Nos últimos 50 anos, qualquer que fosse o regime instalado, e fosse quem fosse o nosso presidente, nada acontecia no nosso país que pudesse ameaçar os interesses do Grupo de Comunicação, notadamente, quando seus interesses eram defendidos pelo magnata Roberto Marinho, o brasileiro que, no decorrer do século XX, por mais tempo, esteve no poder.

. À propósito, foi entre os 1964/1884, ou mais precisamente, ao longo dos 20 anos de vigência do nosso não saudoso regime militar de 64 que o referido grupo tornou-se monopolista dos nossos meios de comunicação, diga-se de passagem, uma afronta a nossa própria democracia e uma agressão a nossa constituição. Vejamos;

. Coincidências à parte, a implantação da TV-Globo, em 1965, e a morte de Assis Chateaubriand, em 1968, o todo-poderoso controlador dos Diários Associados, o maior grupo de comunicação da América Latina, em muito contribuíram com a construção do referido monopólio, até porque, não fosse à citada morte, o Dr. Roberto Marinho teria enfrentado um concorrente à altura das suas ambições e expertises.

O Grupo Globo não apenas apoiou o golpe que culminou na deposição do então presidente João Goulart, como apoio o regime imposto pela chamada revolução de 64, por longos 20 anos e com a mais absoluta lealdade. À propósito, o Dr. Roberto Marinho era considerado como o único general civil a ter participado de todas as suas fases, e tudo que fazia, dizia fazer em nome da nossa democracia.
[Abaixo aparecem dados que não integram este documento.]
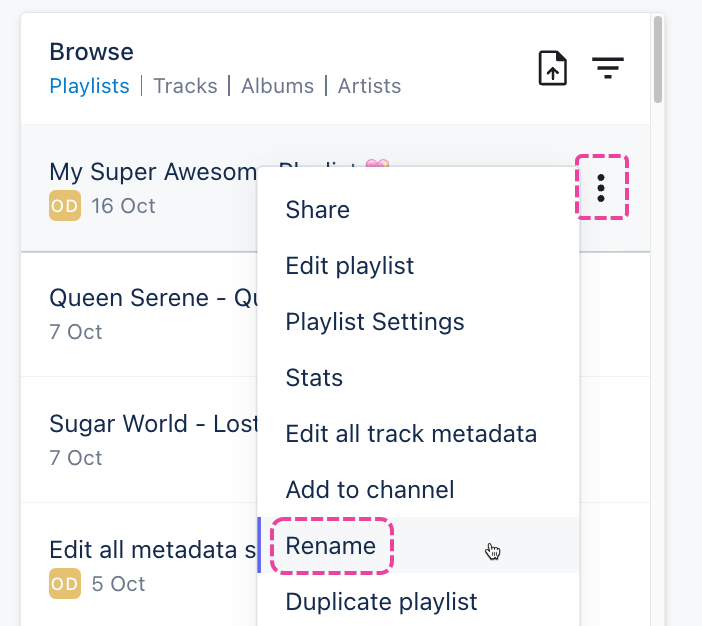The image size is (702, 626).
Task: Open the filter/sort icon
Action: pos(607,68)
Quanta desfaçatez!

Se os ex-presidentes Lula da Silva e Dilma Rousseff dispensaram a melhor dos tratamentos ao Grupo Globo e ora estão sendo impiedosamente massacrados, caso se torne um “lame duck”, aportuguesando-se, um “pato manco”, expressão que se aplica aos presidentes politicamente enfraquecidos, mas certamente, quando se despedir do poder, volto a repetir, “até o diabo vai ter pena” do hoje presidente Jair Bolsonaro, notadamente, se o referido grupo continuar mantendo o monopólio dos nossos meios de comunicação.

A disputa de poder entre o Grupo Globo e o presidente Jair Bolsonaro, em se tratando de uma briga de gigantes, terá potencial para devastar o cenário no qual irá se desenvolver.